→ PARTS OF THE EXERCISE:
1: According to the Tintri IPO article, how much money does Tintri hope to raise in its initial public offering?
2: Repeat the passage of the Tintri IPO article verbatim, from "IPO documents have" up to and including "struggle to combat.".

→ DOCUMENT SEGMENT:
(begin)
Virtualized storage upstart Tintri has filed for its initial public offering.
The filing reveals modest ambitions to raise around US$100m.
Why the small sum? The filing reveals that the company keeps making losses: revenue of $49.8m, $86.0m and $125.1m in fiscal 2015, 2016 and 2017 respective saw net losses of $69.7m, $101.0m and $105.8m respectively.
The filing also reveals the company has an “accumulated deficit of approximately $338.7 million.”
IPO documents have to be blunt about a company's prospects. So Tintri's lists ten competitors – EMC, NetApp, Dell, HDS, HPE, IBM, VMware, Nimble, Nutanix and Pure Storage – and says all have plenty of potential advantages it may struggle to combat.
The filing also points out the “history of losses” mentioned above but includes several warnings about the unpredictability of turning that around.
There's also news that “operating expenses will increase substantially in the foreseeable future” due to the hiring and infrastructure needed to become a public company.
What is an IPO? - CNBC Explains
And that's after pulling out of Australia.
At this point The Register imagines few readers have hit speed dial to reach their stockbrokers with a big buy order.
The upside is that Tintri thinks it has a chance in several multi-billion dollar markets – virtualised storage, all-flash arrays and primary arrays being used for data protection - all of them growing.
(end)
→ AVAILABLE DATA:
(begin)
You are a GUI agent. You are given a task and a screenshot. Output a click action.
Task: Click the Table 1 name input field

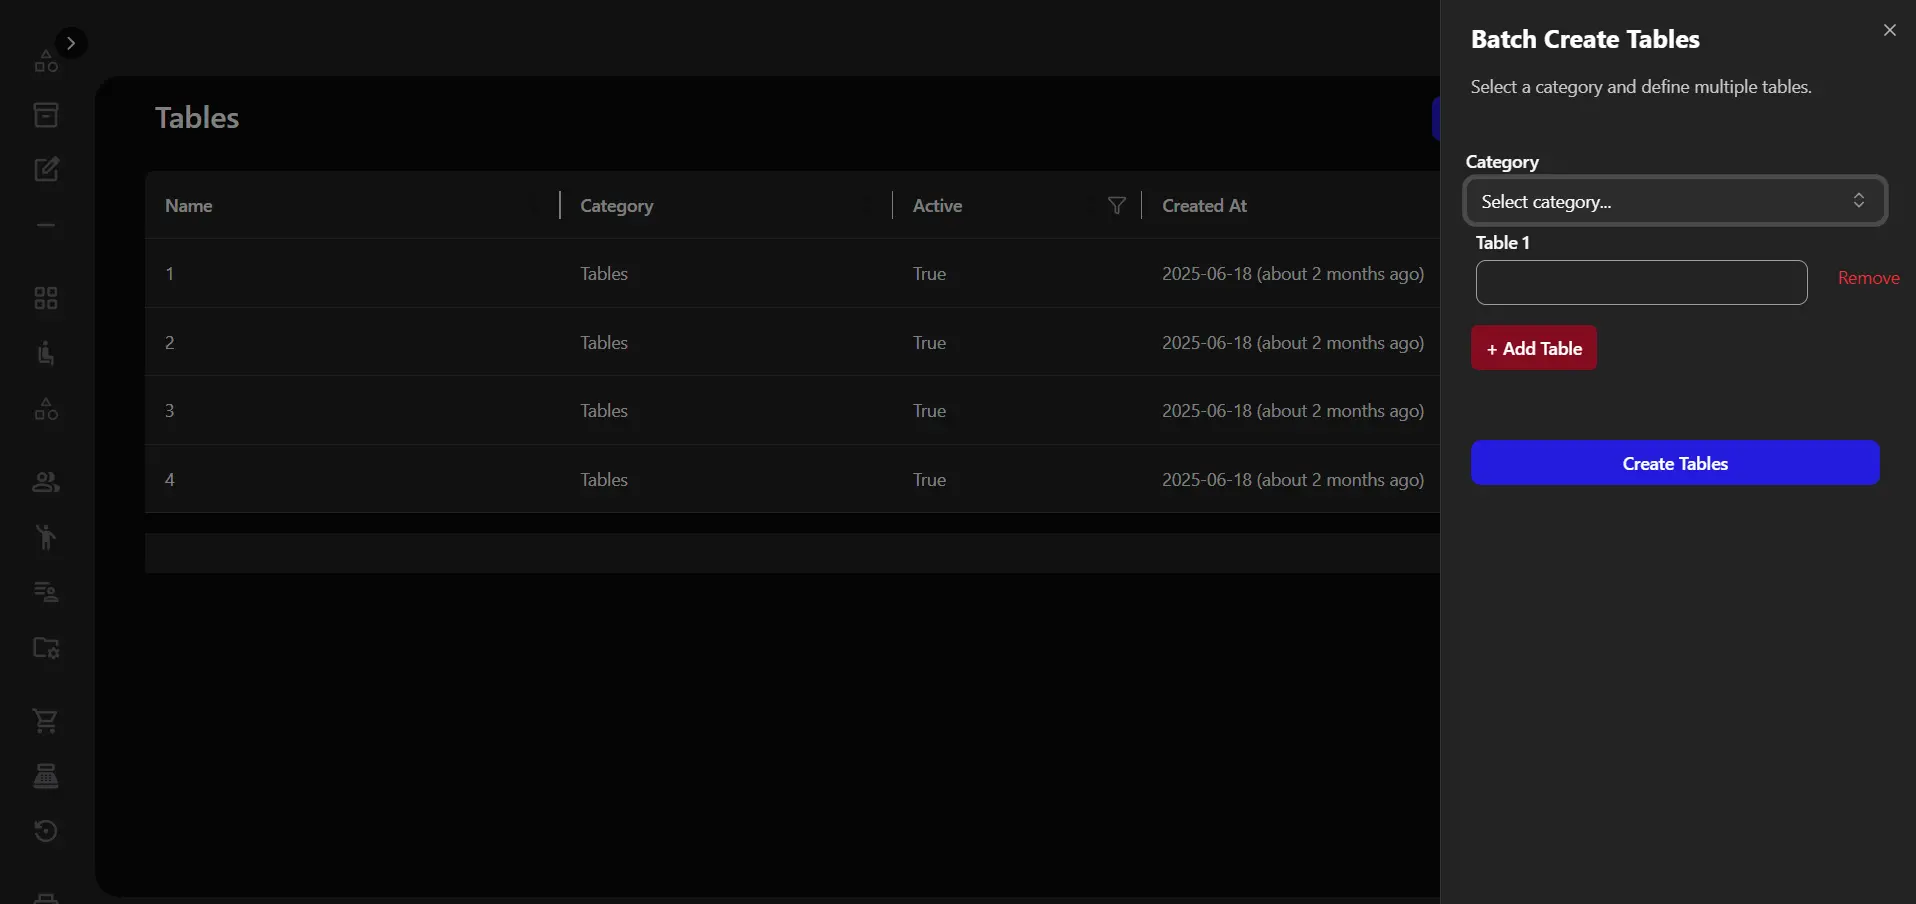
(end)
→ SOLUTIONS IN ORDER:
1: Around US$100m.

2:
IPO documents have to be blunt about a company's prospects. So Tintri's lists ten competitors – EMC, NetApp, Dell, HDS, HPE, IBM, VMware, Nimble, Nutanix and Pure Storage – and says all have plenty of potential advantages it may struggle to combat.